On the BSA decision regarding homosexuality

Nearly a month ago, the Boy Scouts of America made an official statement containing “a resolution to remove the restriction denying membership to youth on the basis of sexual orientation alone.”  This means, specifically, that openly gay teenage boys that meet all other membership requirements (including no sexual conduct) cannot be denied membership in the BSA program.

Previous to this, open or avowed homosexuals were not granted membership nor could they be involved in leadership positions.  Openly gay adults are still not allowed to be leaders.

The same day that the BSA announced their statement, the LDS church released a commentary on the policy change:

For the past 100 years, The Church of Jesus Christ of Latter-day Saints has enjoyed a strong relationship with Boy Scouts of America, based on our mutual interest in helping boys and young men understand and live their duty to God and develop upright moral behavior. As the Church moves forward in its association with the Boy Scouts of America, Church leaders will continue to seek the most effective ways to address the diverse needs of young people in the United States and throughout the world.

The Church’s long-established policy for participation in activities is stated in the basic instructional handbook used by lay leaders of the Church: “young men … who agree to abide by Church standards” are “welcomed warmly and encouraged to participate” (Handbook 2: Administering the Church [2010], 8.17.3). This policy applies to Church-sponsored Scout units. Sexual orientation has not previously been—and is not now—a disqualifying factor for boys who want to join Latter-day Saint Scout troops. Willingness to abide by standards of behavior continues to be our compelling interest.

These standards are outlined in the booklet For the Strength of Youth and include abstinence from sexual relationships. We remain firmly committed to upholding these standards and to protecting and strengthening boys and young men.

The Church appreciates BSA’s reaffirmation of its commitment to “duty to God,” which includes service to others and moral behavior—central principles of our teaching to young men. As in the past, the Church will work with BSA to harmonize what Scouting has to offer with the varying needs of our young men. We trust that BSA will implement and administer the approved policy in an appropriate and effective manner.

Overall, this is a good statement of solidarity and founded on principles based on morality that have nothing to do with one’s sexual orientation.  I only have two concerns.

The first is the wording of the sentence that states that “Sexual orientation has not previously been—and is not now—a disqualifying factor for boys who want to join Latter-day Saint Scout troops.”  In an ‘official’ sense, I believe that this is absolutely true.  However, the wording of this sentence makes it sound as if homosexuality has historically never been an issue at all, and I’m not so sure that’s true.
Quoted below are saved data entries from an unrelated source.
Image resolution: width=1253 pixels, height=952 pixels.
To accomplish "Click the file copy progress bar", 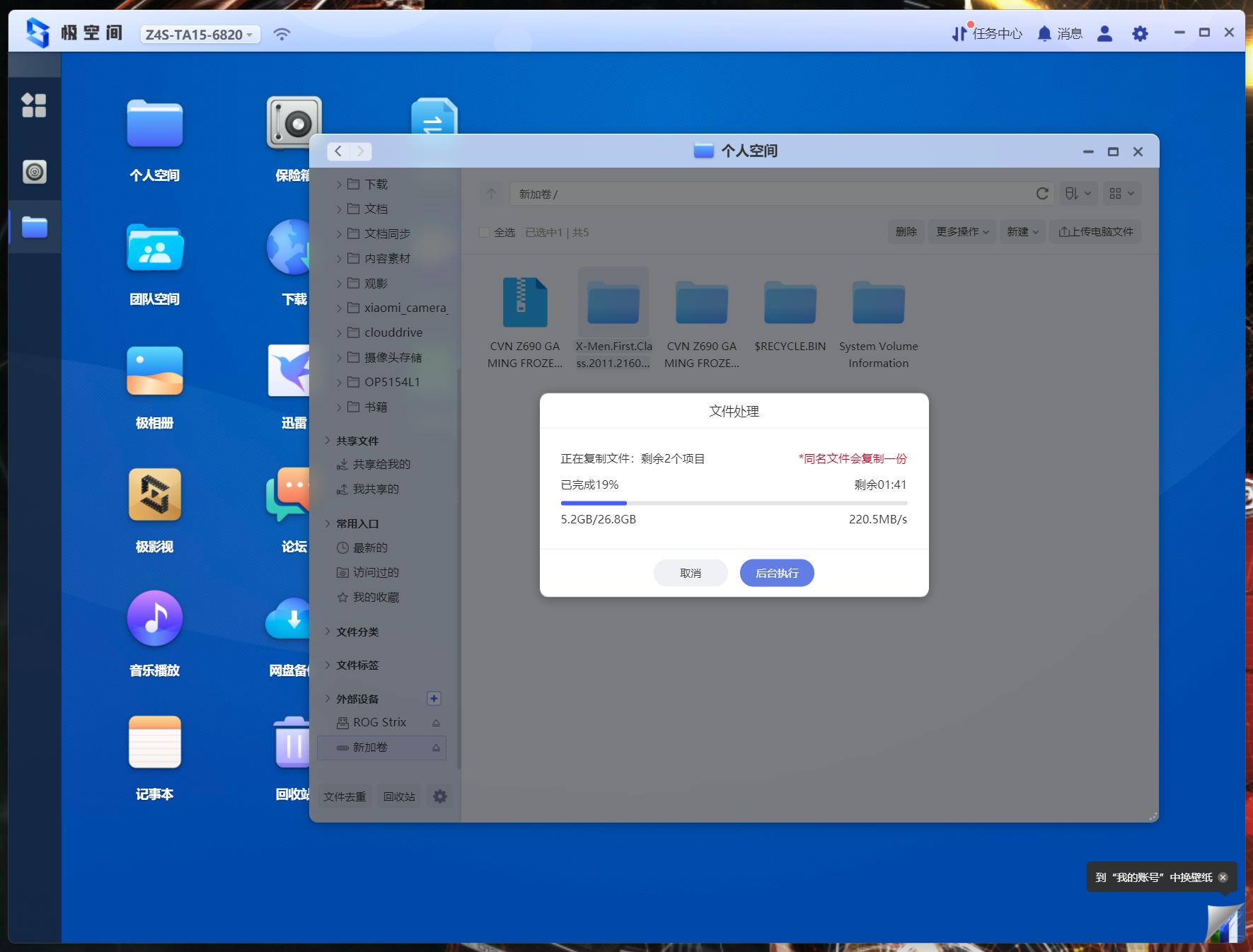I will (734, 503).
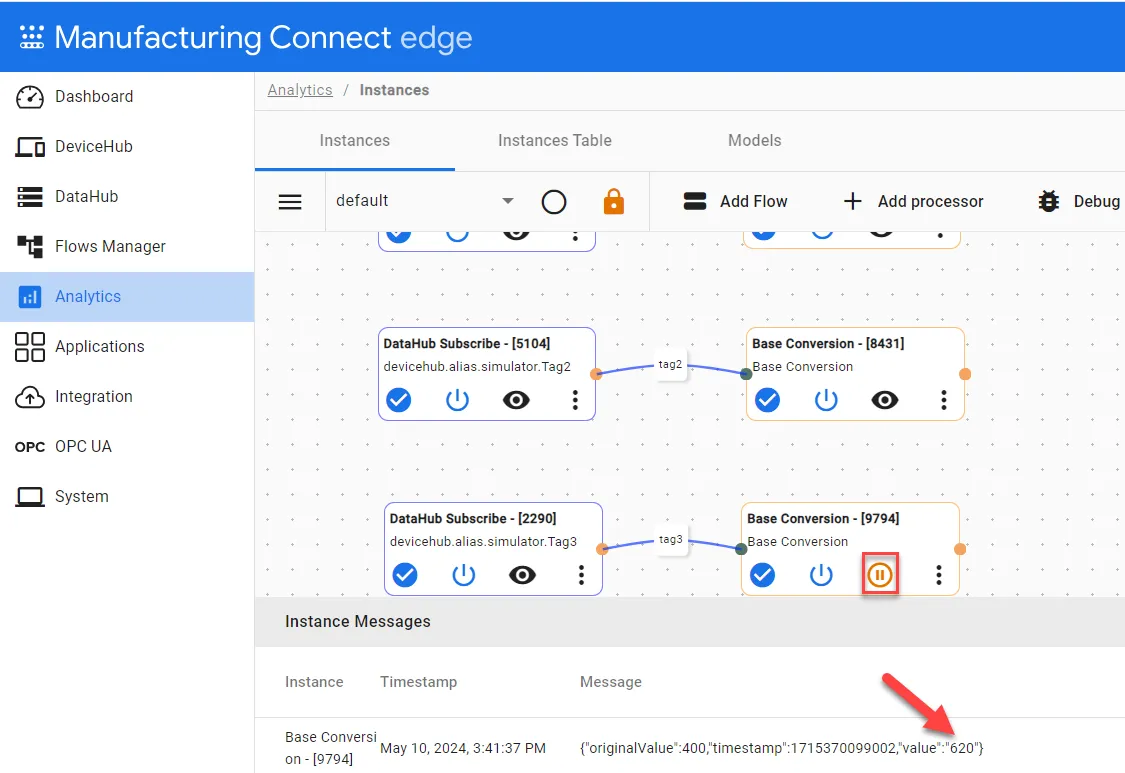1125x773 pixels.
Task: Toggle eye on Base Conversion [8431]
Action: pos(885,400)
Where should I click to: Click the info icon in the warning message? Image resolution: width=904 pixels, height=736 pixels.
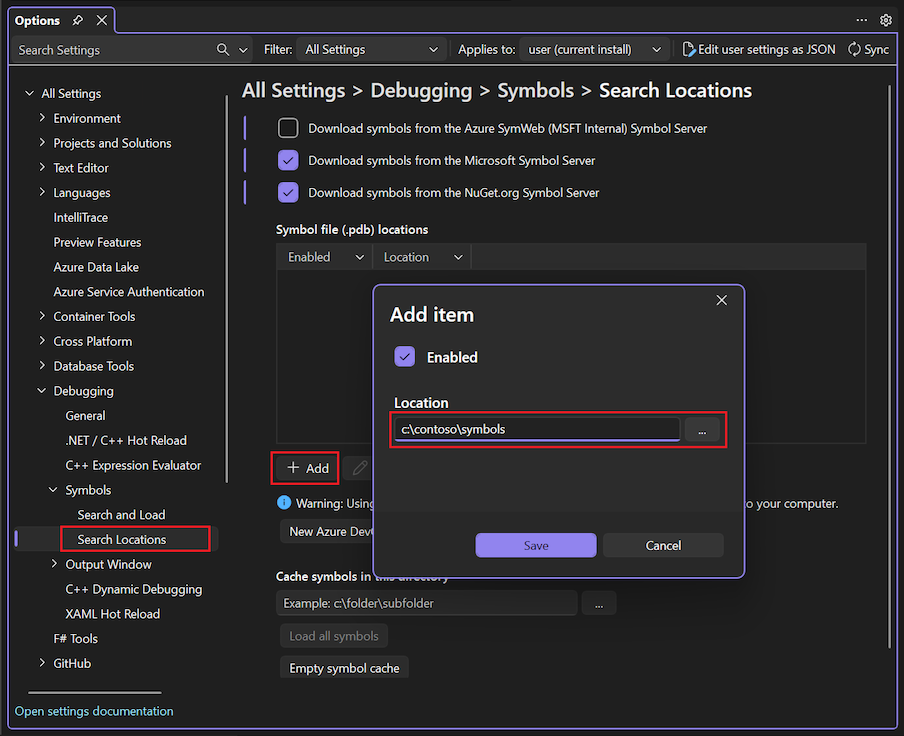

The other concern I have is the somewhat misleading citation from the Church Handbook.  To begin with, this section cited comes from a section titled “Young Men of Other Faiths.”  The section itself seems primarily focused on the handling of finances for such individuals, but what’s missing in the ellipsis in citation is that this is addressed to young men of other faiths, i.e. nonmembers.

In all my experience with scouting and young men’s activities in the church, I never saw this policy enforced.  There was no Church standards test for participation eligibility for either young men in the ward or those of other faiths (of which there were few in my Utah adolescence).  I’m okay that the Church demands that those who participate in these activities be living their standards as long as it is enforced fairly.  I worry that it’s going to be easier to deny participation to a gay youth that has transgressed a standard than it will be to a straight boy who just messed around with a girl over the weekend.

Even beyond this, though, is the question of why are they citing a section that discusses youth of other faiths?  Certainly there are gay Mormon boys, no?  This is confusing to me.  I’ve not read the whole Handbook, but is there a similar standards requirement for LDS youth?  Again, I’ve never seen one enforced if so.  I never had a worthiness interview before I went on a scout camp or other activity.

I’m glad to see that this statement focuses on ‘what we do’ rather than on ‘who we are.’  Gay or straight, it shouldn’t matter if you’re being chaste, and the church’s statement is right up this alley.  I hope that it’s put into practice in a similar manner and that gay scouts become a non-issue.

Hopefully one day the BSA (and the church, for that matter) will also realize that an openly-gay leader that lives up to standards is also no less worthy than an openly-straight one.  Eventually society will understand that an openly-gay individual is merely a person that’s not hiding the fact that they are attracted to others of the same sex.  In other words, there is absolutely nothing in being openly gay that implies that one lives a raucous, immoral life full of wicked sexual encounters.  It also doesn’t imply that an openly gay individual is out to corrupt youth with their predatory or dangerous world-views.  Look at all the range of people that you know that are openly heterosexual.  Why should openly-gay people encompass a smaller slice of the morality pie?

We’re not there yet, but this is a small step in the right direction.